Dijimos que no hay clínica sin política: la victimidad es una suerte de extensión, digamos, “quirúrgica” de los “cuidados” que despliega el poder sobre los cuerpos, un escalpelo que penetra sobre lo irrepresentable del sujeto. El punto de contacto entre los cuerpos y el poder, esta vez, se ubica allí donde la relación se vuelve más íntima: el sufrimiento es el pliegue último del sujeto sobre sí mismo. Es un error pensar que hay poder sólo allí donde la violencia viene y destruye al sujeto. También lo hay cuando el poder viene y se encarga de lo destruido, se instituye en realidad como instancia de la demanda que emerge desde lo destruido.
La memoria traumática tiene, sin embargo, la particularidad de ser inasible. No es una simple representación exteriorizada de una reminiscencia desagradable frente a la cual bastaría un “acto restaurativo”, una tabula rasa, un “reset” que relanzaría al sujeto en su integridad vital. Como lo que se pone en juego es el sujeto mismo, el evento traumático es inevitablemente transformador. Es la lección de Catherine Malabou y su tentativa de reconciliación entre el psicoanálisis y las neurociencias: los “nuevos heridos” son en realidad el rastro de un acontecimiento, la destrucción del sujeto. El acontecimiento no es lo reparable luego de la intrusión del exterior sobre el sujeto sino la destrucción misma del sujeto como definición de su presente singular.
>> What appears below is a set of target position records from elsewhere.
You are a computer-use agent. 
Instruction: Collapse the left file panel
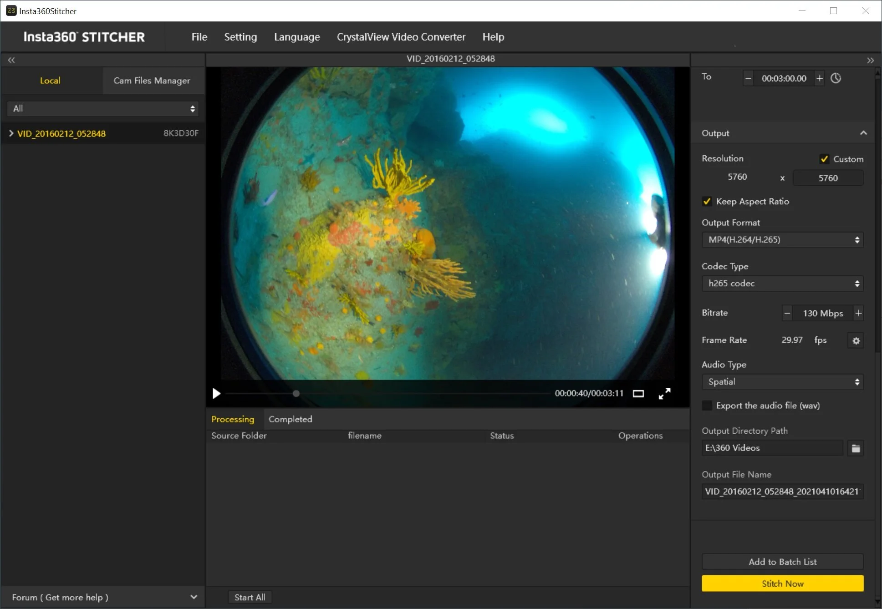(11, 60)
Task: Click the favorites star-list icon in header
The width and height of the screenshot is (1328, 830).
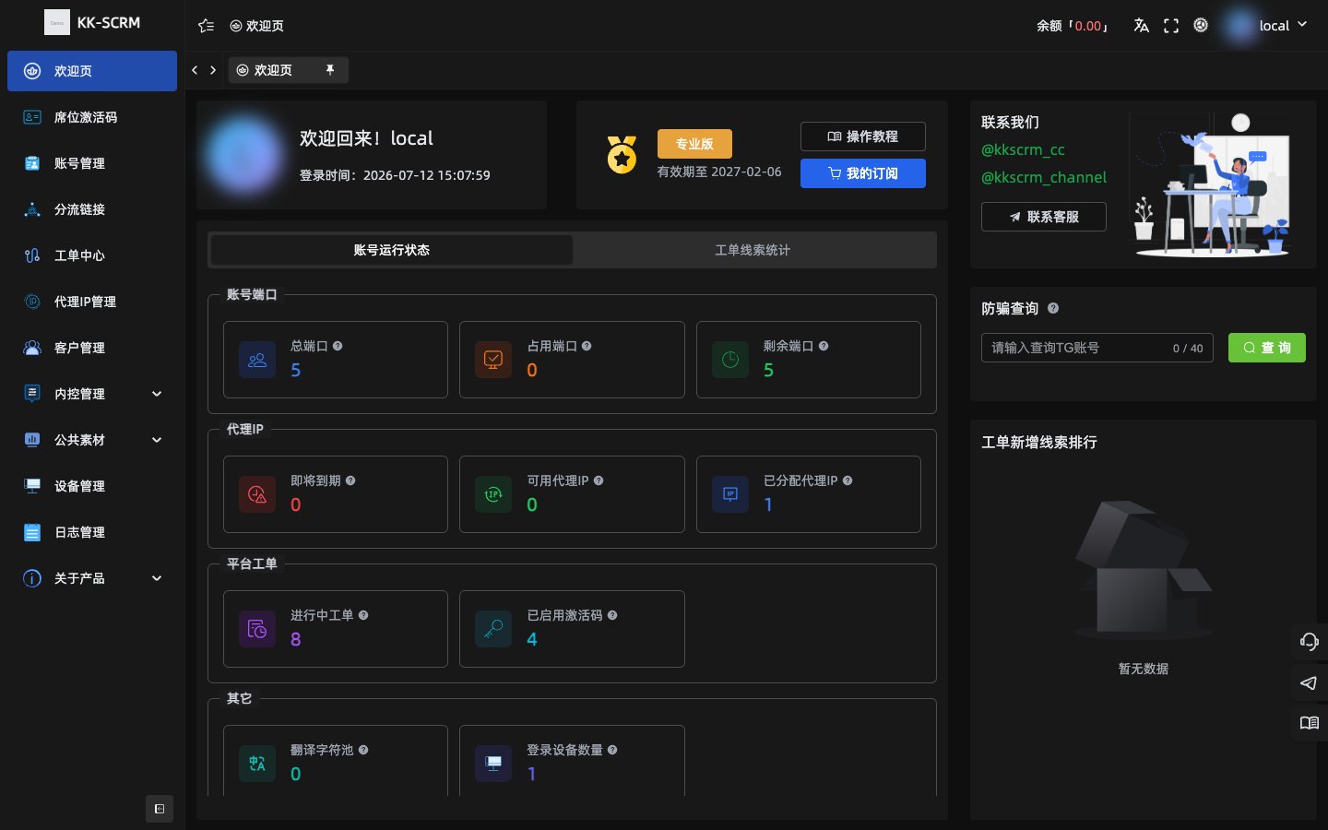Action: (207, 26)
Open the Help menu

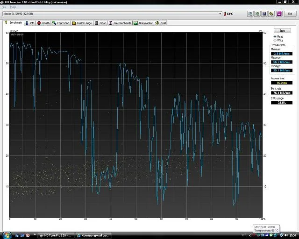click(13, 7)
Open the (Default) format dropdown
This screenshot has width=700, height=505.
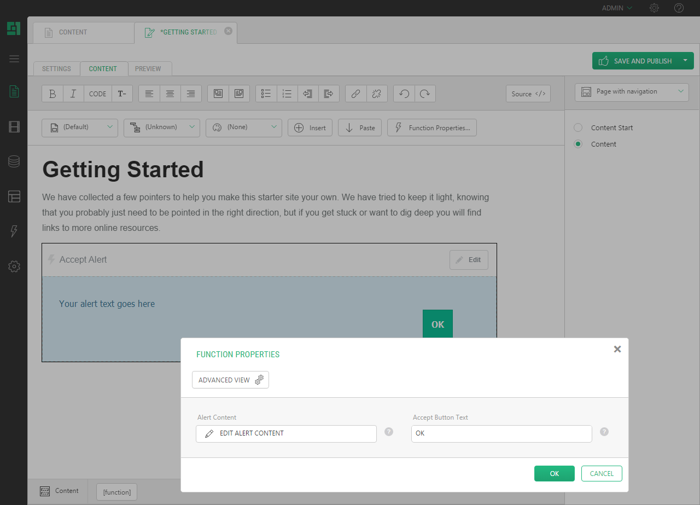(80, 127)
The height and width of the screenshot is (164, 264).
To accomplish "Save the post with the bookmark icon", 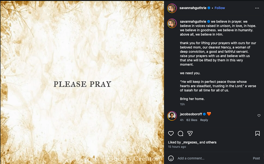I will (257, 133).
¿Qué hacer frente a la destrucción, frente al arrasamiento? Es la pregunta a la cual la justicia internacional debe dar respuesta en tanto que guardiana del bien jurídico “humanidad”. Reparar lo irreparable hace del “reconocimiento” de las víctimas tal vez el problema jurídico de nuestro tiempo. Tan difícil, que hoy existe un concepto en derecho y en psicología para sus interminables fracasos: la victimización de segundo grado o “revictimización”.
Dijimos que ni la titularidad íntima del perdón ni la exteriorización del sufrimiento en la demanda de justicia podían definir a la víctima. Es más bien el dolor que llega luego de un encuentro desafortunado con la desgracia o con el crimen. La victima ya no es la parte procesal del juicio medieval que reclama reparación, es la parte que reivindica un pasado imposible desde una memoria que sufre la destrucción de su relación consigo mismo. ¿Cómo reparar lo acontecido? Es la gran pregunta de lo restaurativo. Restaurar, en realidad, no encuentra su material de trabajo en el pasado a restaurar sino en las posibilidades del presente. La restauración, como arte jurídico, es un proceso de producción de nuevas subjetivaciones.
Sin embargo, el mito sacrificial pesa bastante. La víctima, como motivo, empuja a un trabajo institucional no de creación sino de conjuración. La lucha por la inocencia es la lucha contra un sacrificio mitológico de los inocentes. Tendencia que traiciona, de hecho, una buena parte de la construcción de los derechos de las víctimas hoy reconocidos a nivel internacional. Una historia paralela se ha tejido detrás del imperativo canónico “verdad, justicia y reparación”. Es la historia de la lucha contra la impunidad, paralela al “sufrimiento”, pues no se trata del pliegue de sí sobre sí sino de un despliegue de los procesos de subjetivación frente al poder. Louis Joinet acertó cuando acopló el reconocimiento a las luchas sociales contra la impunidad y los olvidos decretados por los Estados. La “victimidad” tiene un lugar de emergencia también en las luchas contra los olvidos decretados y la criminalidad estatal en la sombra. De ese doble origen, hablaremos en otra ocasión.